Lors de la commémoration, dimanche 8 février 2026, du 68ᵉ anniversaire des événements de Sakiet Sidi Youssef, la cheffe du gouvernement tunisien, Sarra Zaâfrani Zenzri, a réaffirmé la volonté de la Tunisie et de l’Algérie de renforcer leur coopération économique et de mettre en place un cadre de partenariat plus intégré.

Dans son allocution, elle a souligné que les relations tuniso-algériennes traversent aujourd’hui « l’une de leurs meilleures phases » sous l’égide des présidents Kaïs Saïed et Abdelmadjid Tebboune, grâce à la convergence des vues et au dialogue constant entre les deux pays.

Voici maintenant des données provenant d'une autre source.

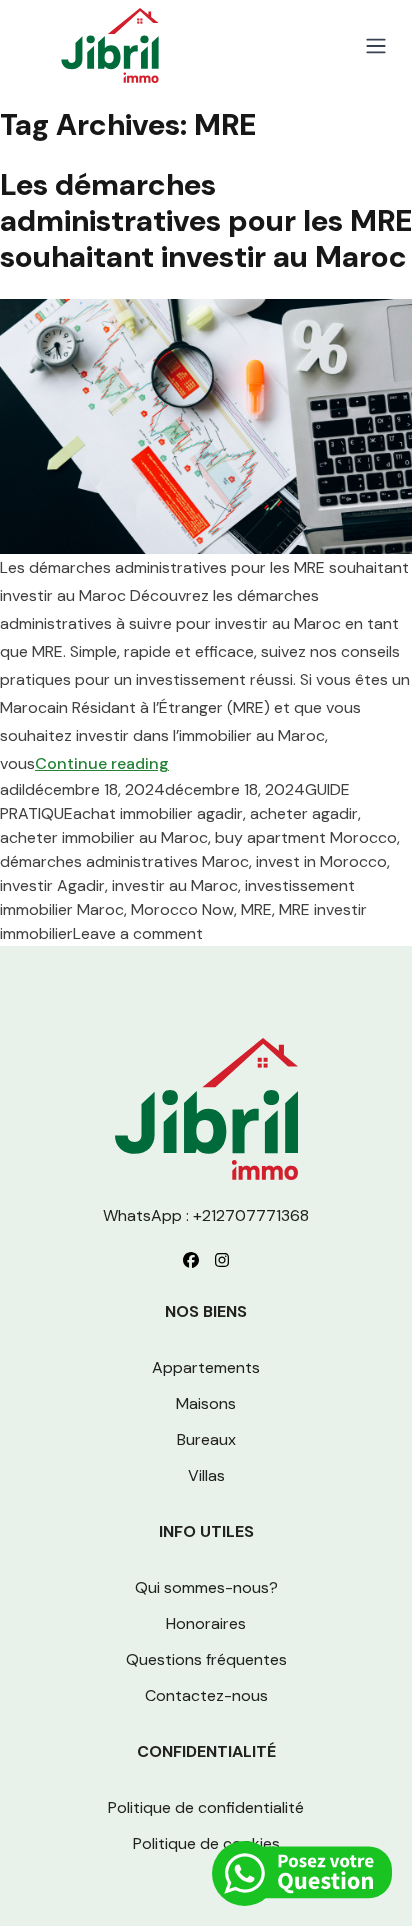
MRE (256, 909)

Elle a notamment évoqué la perspective de conclure un accord de libre-échange global, destiné à faciliter la circulation des biens et des services, stimuler l’investissement commun et consolider l’intégration économique entre les deux nations.

Des secteurs stratégiques au cœur de la coopération

La cheffe du gouvernement a également insisté sur l’importance de développer les secteurs stratégiques de l’énergie et des mines, afin de sécuriser l’approvisionnement, d’accompagner la transition énergétique et d’ouvrir de nouvelles opportunités d’investissement pour les entreprises tunisiennes et algériennes.

Elle a rappelé que la dynamique bilatérale repose sur la mise en œuvre concrète des accords signés, notamment lors de la 23ᵉ session de la grande commission mixte tuniso-algérienne tenue à Tunis le 12 décembre 2025, qui a abouti à la signature de 25 accords dans divers domaines.

Les régions frontalières comme levier de développement

Pour Sarra Zaâfrani Zenzri, le renforcement des zones frontalières constitue un autre axe stratégique de coopération, en tant que moteur de développement économique et social et moyen de créer des opportunités d’emploi et d’investissement pour les populations locales.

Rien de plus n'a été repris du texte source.